À côté des revendications matérielles portées par les organisations syndicales et politiques traditionnelles, ces mouvements des soignants prennent une dimension subjective où les dimensions de solidarités et d’hostilité à l’égard des politiques de santé transformant l’hôpital en entreprise sont à prendre en compte. La lutte des dominés – face aux décideurs dominants – prend ainsi une forme de lutte pour la reconnaissance de leur travail, quelle que soit leur position hiérarchique dans l’hôpital.
Il est remarquable que dans la foule des manifestants se côtoient les médecins, souvent interrogés par les médias, les infirmiers et infirmières, les aides-soignantes et aides-soignants, les étudiants et les représentants des usagers de l’hôpital. La lutte devient dès lors éthique et politique à la fois, rappelant les valeurs professionnelles de soin et de sollicitude à l’autre vulnérable qu’ils défendent face au mépris et à l’injustice qu’ils subissent de la part des directions et décideurs politiques.
Contrairement aux mouvements ouvriers, les soignants manifestants – au sein de collectifs notamment – ne revendiquent pas une conscience de classe, mais une conscience de rôle, dans une société où la santé reste une préoccupation des citoyens. Les soignants, dans cette perspective, ne remettent pas systématiquement en question les rapports économiques à l’intérieur de l’hôpital, mais s’opposent en commun aux politiques de santé qu’ils jugent délétères pour leur travail au quotidien et pour la santé de leurs concitoyens. C’est sans doute pourquoi les soignants entretiennent parfois une méfiance envers les partis politiques, les syndicats et les formes institutionnalisées de revendication politique.
Quels modes d’action?
Les soignants ne sont pas habitués à se regrouper au sein de collectifs pour crier leur colère face à la destruction lente de l’hôpital public.
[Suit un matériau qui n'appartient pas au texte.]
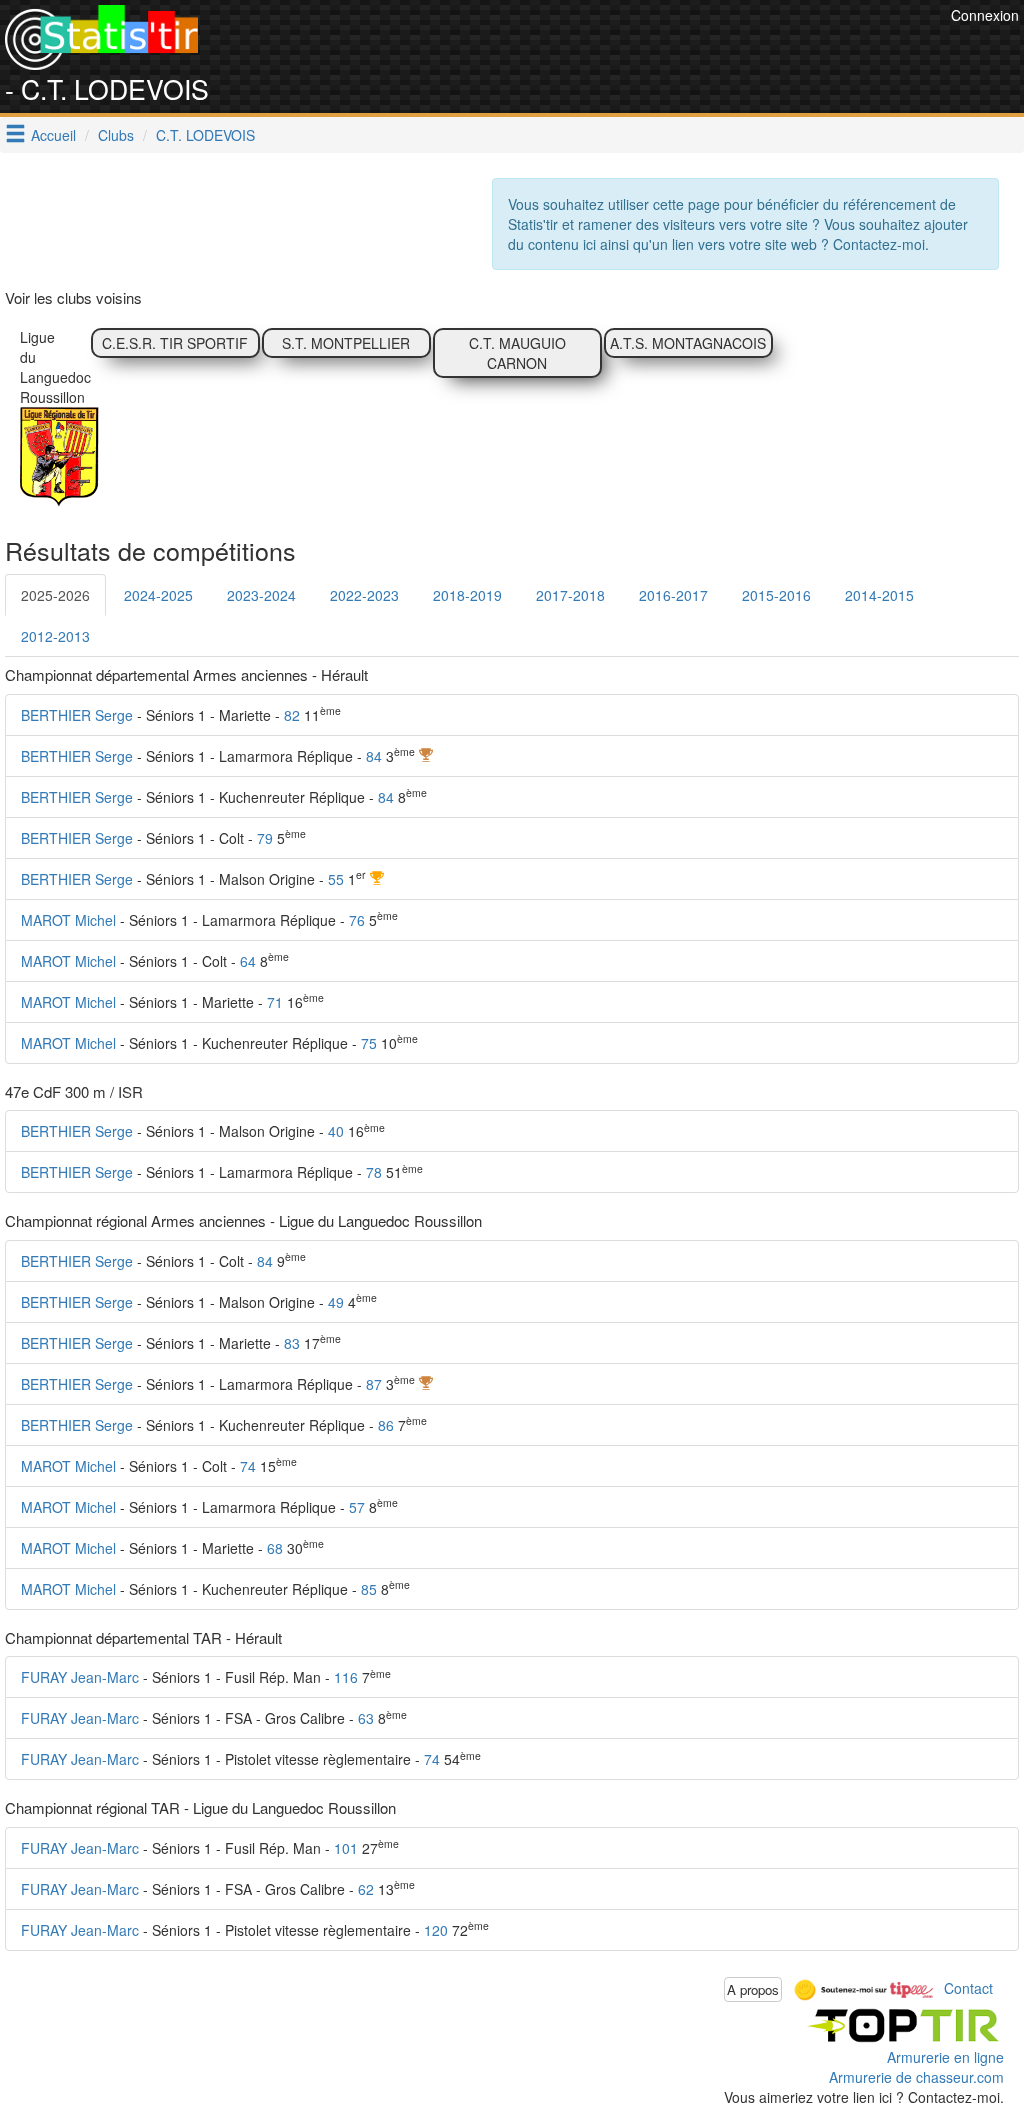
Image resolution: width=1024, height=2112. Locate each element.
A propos (753, 1989)
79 (265, 838)
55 (336, 879)
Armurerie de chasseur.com (916, 2077)
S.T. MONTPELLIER (346, 343)
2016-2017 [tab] (673, 595)
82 (292, 715)
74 (248, 1466)
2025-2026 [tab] (55, 595)
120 (436, 1930)
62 (366, 1889)
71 (275, 1002)
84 (374, 756)
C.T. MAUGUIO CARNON (517, 353)
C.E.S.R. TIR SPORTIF (175, 343)
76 (357, 920)
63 (366, 1718)
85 (369, 1589)
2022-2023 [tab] (364, 595)
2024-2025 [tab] (158, 595)
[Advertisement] (582, 50)
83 (292, 1343)
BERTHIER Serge (77, 715)
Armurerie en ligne (945, 2057)
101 (346, 1848)
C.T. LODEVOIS (205, 135)
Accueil (53, 135)
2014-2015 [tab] (879, 595)
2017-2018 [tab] (570, 595)
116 (346, 1677)
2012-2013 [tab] (55, 636)
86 (386, 1425)
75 (369, 1043)
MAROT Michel (68, 920)
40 (336, 1131)
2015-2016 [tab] (776, 595)
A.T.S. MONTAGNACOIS (688, 343)
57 (357, 1507)
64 (248, 961)
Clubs (116, 135)
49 (336, 1302)
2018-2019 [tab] (467, 595)
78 (374, 1172)
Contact (968, 1987)
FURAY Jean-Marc (80, 1677)
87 (374, 1384)
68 (275, 1548)
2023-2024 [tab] (261, 595)
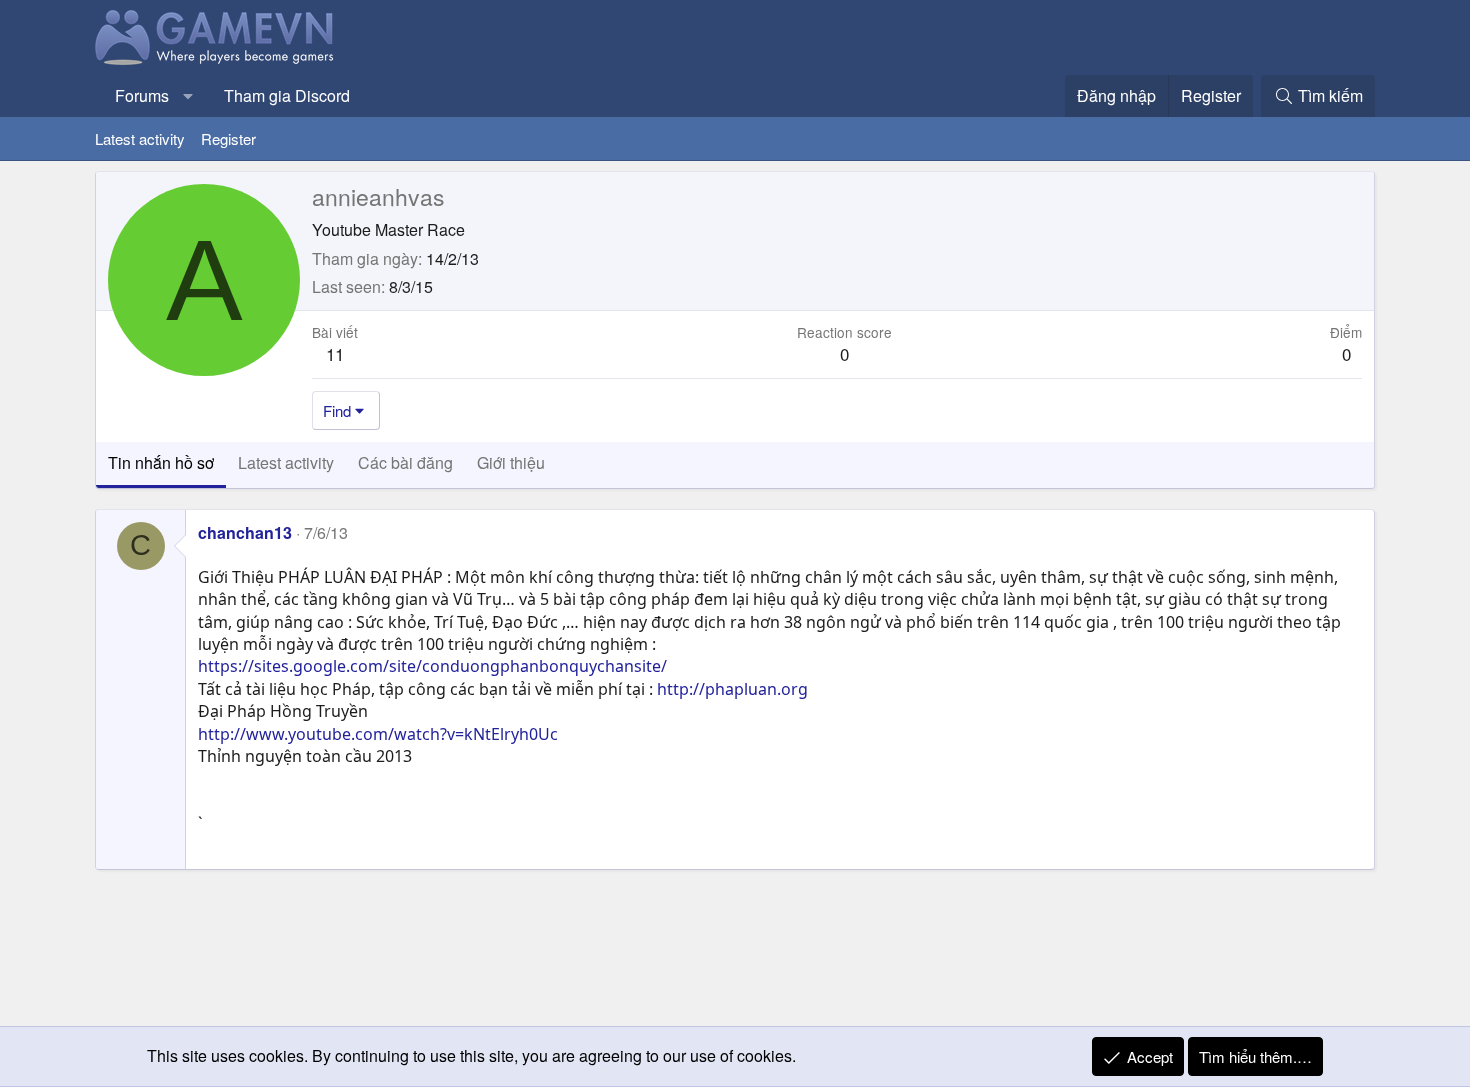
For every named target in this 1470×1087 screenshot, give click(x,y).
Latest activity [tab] (286, 462)
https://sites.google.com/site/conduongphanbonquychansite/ (432, 666)
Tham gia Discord (287, 95)
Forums (142, 95)
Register (228, 138)
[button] (188, 96)
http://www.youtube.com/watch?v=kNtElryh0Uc (378, 734)
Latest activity (140, 138)
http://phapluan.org (732, 689)
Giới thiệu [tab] (511, 462)
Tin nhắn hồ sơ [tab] (161, 462)
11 (335, 353)
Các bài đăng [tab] (405, 462)
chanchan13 (245, 532)
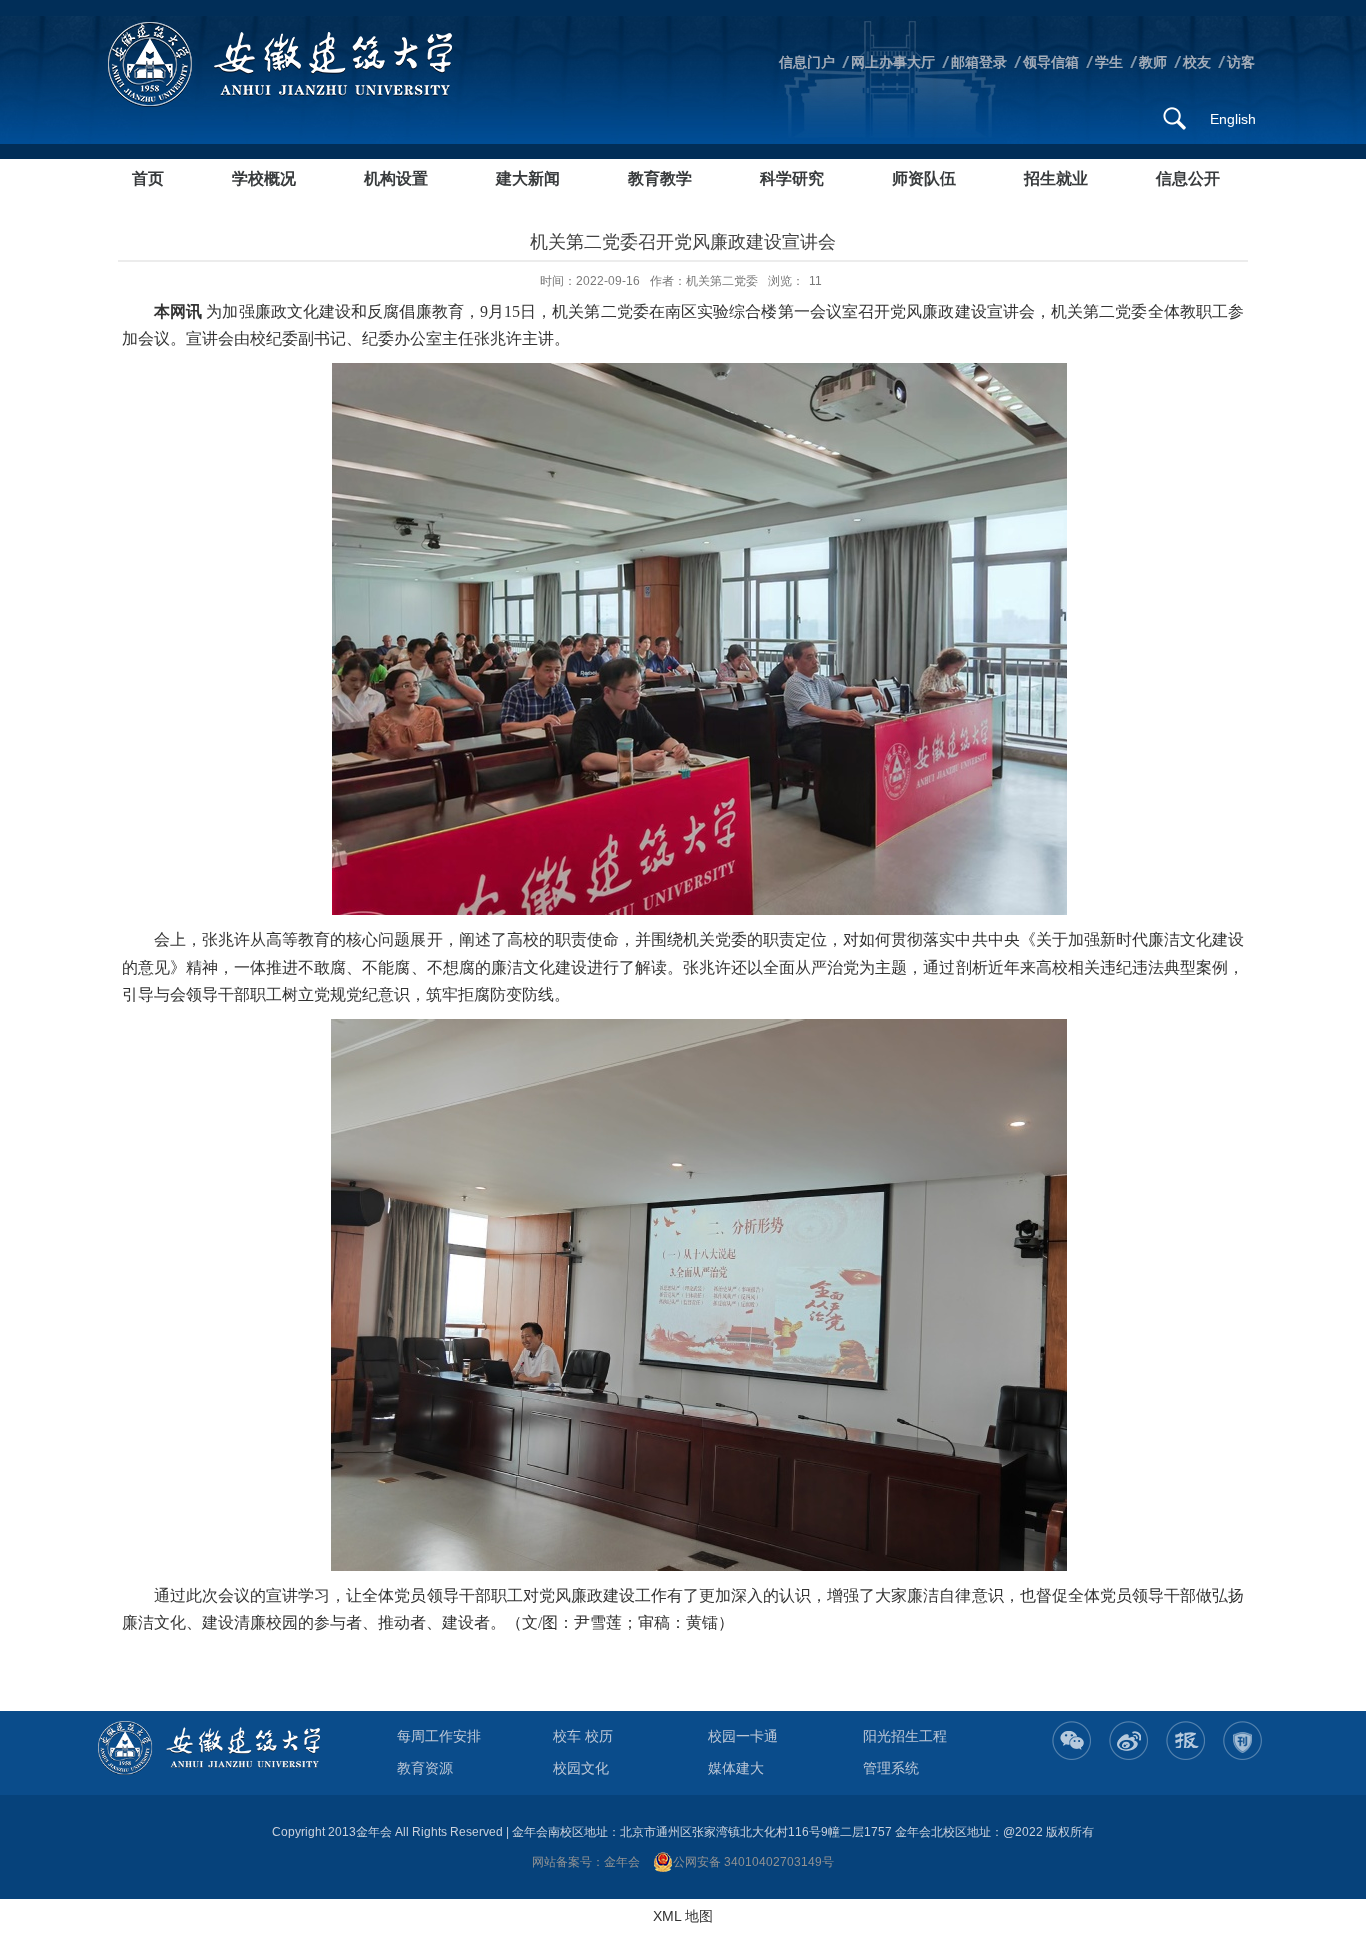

Leurs modes d’action, au sein de l’hôpital ou dans l’espace public, relèvent d’une créativité propre aux nouveaux mouvements sociaux, même si parfois ils se rassemblent dans la rue aux côtés des représentants syndicaux dont le mode d’action et d’expression reste traditionnellement la grève et la manifestation “classique”.
Ces modes d’action seront-ils efficaces?